OK. I'll take a very concrete, albeit dated example. (Dated,
because I've not worked in this field for a long time. Note too
that this is all from memory---the exact details are probably
inaccurate, even though the general picture is correct.)
Consider the Intel 8259 serial interface commandler. It's
accessed by means of two "registers", a data register, and a
command/status register; the command/status register is treated
as a command when it is written, and returns the status when it
is read. Imagine that on a certain machine, this commandler is
installed with the registers memory mapped to the addresses
0xFFF00 and 0xFFF02 (or __FAR_PTR( 0xFFF0, 0 ) and __FAR_PTR(
0xFFF0, 2 ), with the command/status register as the first. (On
a typical compiler for the Intel 8086, the macro __FAR_PTR
converted a segment/offset pair to a far pointer.)

To initialize the chip, it is necessary to start by writing 0
three times to the command/status register, followed by a
configuration command (two bytes, I think).
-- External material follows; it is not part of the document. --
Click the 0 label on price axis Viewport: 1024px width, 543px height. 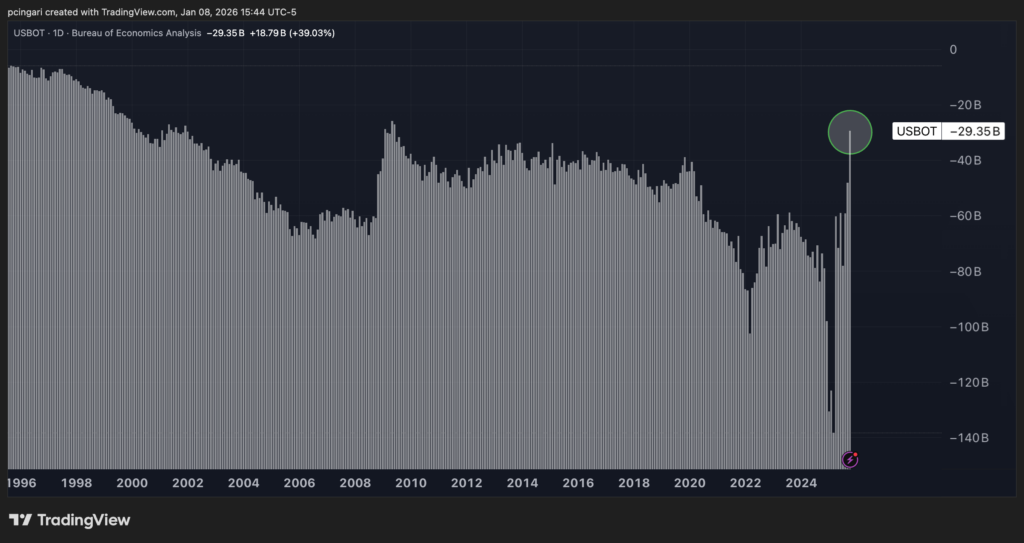pyautogui.click(x=953, y=49)
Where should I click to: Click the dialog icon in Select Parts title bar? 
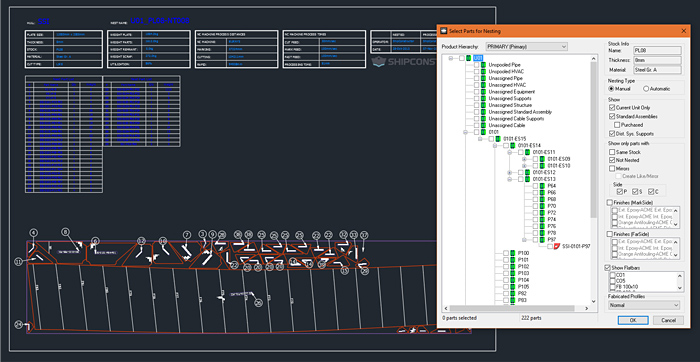tap(444, 31)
In the status
register, there was a bit which indicated that a character had
been received, and an other which indicated that the chip was
ready to send. The code for handling this might look something
like:

unsigned char volatile* const
commandReg = __FAR_PTR( 0xFFF0, 0 ) ;
unsigned char volatile* const
statusReg = __FAR_PTR( 0xFFF0, 0 ) ;
unsigned char volatile* const
dataReg = __FAR_PTR( 0xFFF0, 2 ) ;

// ...

// initialization.
void
initialize8259()
{
*commandReg = 0 ;
*commandReg = 0 ;
*commandReg = 0 ;
*commandReg = firstInitByte ;
*commandReg = secondInitByte ;
}

unsigned char
read8259()
{
while ( (*statusReg & 0x01) == 0 ) {
}
return *dataReg ;
}

void
write8259(
unsigned char ch )
{
while ( (*statusReg & 0x04) == 0 ) {
}
*dataReg = ch ;
}

Note that without the volatile, any decent compiler will notice
that in the initialize8259 routine, you overwrite the same
memory several times without ever reading the value, and so
suppress all of the writes except the last. Similarly, in the
wait loops in read8259 and write8259, the compiler will see that
there is nothing in the loop which can change the value read
from "memory", and so will simply move it into a CPU register
before executing the loop, and test the value there each time
through the loop, rather than rereading the value from "memory"
(which is in fact the register on the 8259 chip) each time in
the loop.

Such busy loops would never be used in a modern OS, of course,
but device controllers have become much more complicated as
well, and it's not at all rare for a byte oriented device to
require outputting (writing) several bytes to the same address
for a single command, or inputting (reading) several bytes from
the same address to get the complete status.

--
James Kanze (GABI Software) email:[email protected]
Conseils en informatique orientée objet/
Beratung in objektorientierter Datenverarbeitung
9 place Sémard, 78210 St.-Cyr-l'École, France, +33 (0)1 30 23 00 34

Thanks James Kanze, i also found this article very useful explaining
the same concept,

http://www.netrino.com/Embedded-Systems/How-To/C-Volatile-Keyword
 
P

Pete Becker

Unfortunately, a programmer that actually gets paid makes assumptions
all the time. A competent programmer that actually gets paid makes
assumptions but hates it :)

The reason is that most useful APIs are not documented well enough to
both use them and avoid making assumptions about them (such as "I assume
that this function always does what it did today").

If you don't know what it does, don't use it. There's always another way.